Figure 1. Electron microscopy after low-angle Pt/C ro­ta­ry shadowing to study cohesin and structural rear­ran­gements; taken from panel D of electron­mi­cro­graphs of Smc1/Smc/Scc1/Scc3 tetramers in Supplementary Fi­gure 1. Source

Rod-shaped Escherichia coli cells have, depending on growth conditions, a length of 1 – 2 µm and a diameter of ~0.5 µm but harbor a chromosome that is ~1.5 mm long, a thousandfold difference in length. So, there is a prob­lem to fit this chromosome into the cell, right? Not so, in fact, because although the DNA molecule of a chro­­mo­so­me may be longer than the cell by 3 orders of mag­ni­tude, it is also incredibly slim, with a diameter of ~2 nm (maybe a tad more when you take the hydration shell of DNA in­to account, including a pinch of salt ions).

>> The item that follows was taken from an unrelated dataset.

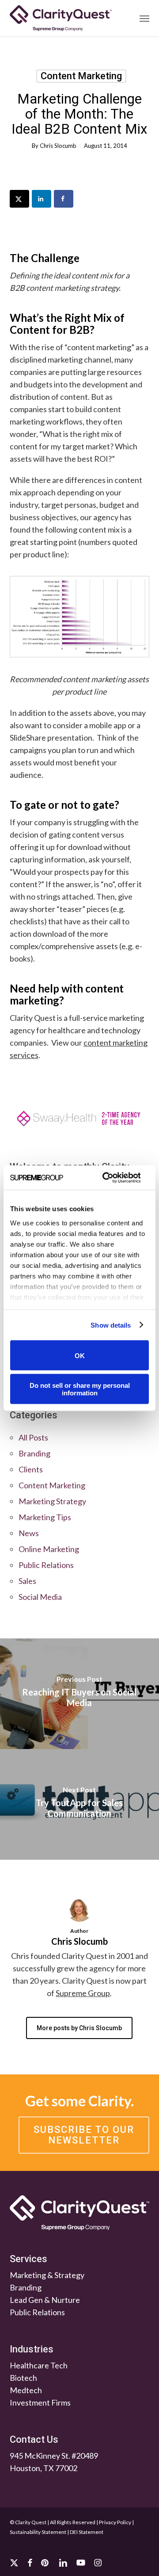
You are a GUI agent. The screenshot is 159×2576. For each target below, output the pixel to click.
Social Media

A back-of-the- en­velope calculation comes up with a volume of ~0.005 µm³ for this DNA mole­cule assuming its maximal com­pac­tion – which would render it biologically useless, of course, as the DNA would be physically broken down to the size of oligonucleotides. But anyway, it's no big deal to pack the entire chromosome into a cell with a volume of 0.6–0.7 µm³. The real problem comes with another aspect of the length of this DNA molecule, familiar to everyone who listens to music with in-ear headphones: almost unavoid­ably, the cords of one's earbuds get inextricably en­­tang­led, always, and for storage a cord wrapper is really useful. But unlike cords, chromosomes are highly dynamic structures. They must be per­ma­nently accessible to the machineries of tran­­scrip­tion, recombination & repair, and, once in a while, of replication. Lastly, newly replicated daughter chromosomes have to be neatly distributed to daugh­ter cells, cord‑embroilment being off-limits. So, "something" that would temporarily clamp DNA molecules together for sorting and for com­pac­tion would come in handy to avoid end­ing up with a tangled mess.
 

In 1992, Sota Hiraga and colleagues published their finding of a conditional E. coli mutant that gave rise to a high percentage of normal‑sized but anucleate cells under non-permissive growth conditions. The mutant had obviously severe problems with proper partitioning of replicated chro­mo­somes to daughter cells and was, therefore, termed MukB ('mukaku' meaning 'anucleate' in Ja­panese). The mukB gene turned out to encode a protein of 1486 amino acids with a molecular mass of 177 kD, making it one the largest E. coli proteins (and for biochemists a pain to handle in the lab, by the way). The protein sequence predicted amino- and carboxy-terminal globular ATP­ase domains se­pa­rated by long stretches of coiled-coil, which was confirmed on electron micro­graphs of the pro­tein. MukB forms dimers in solution, whose geometry is rather intricate: in the monomer, the amino- and carboxy-terminal 'head' domains interact with each other, with the long coiled-coil regions arranged anti-parallel, thus exposing a 'hinge' region located approximately in the middle. Two monomers dimerize via interaction of their hinge regions, which gives the dimer molecules a characteristic "V"-shape. When the MukE and MukF proteins are added the dimers form a closed, tetrameric ring, a necklace, whose diameter of ~50 nm would allow to encircle more than one double-strand of DNA, a hint at the function of MukBEF.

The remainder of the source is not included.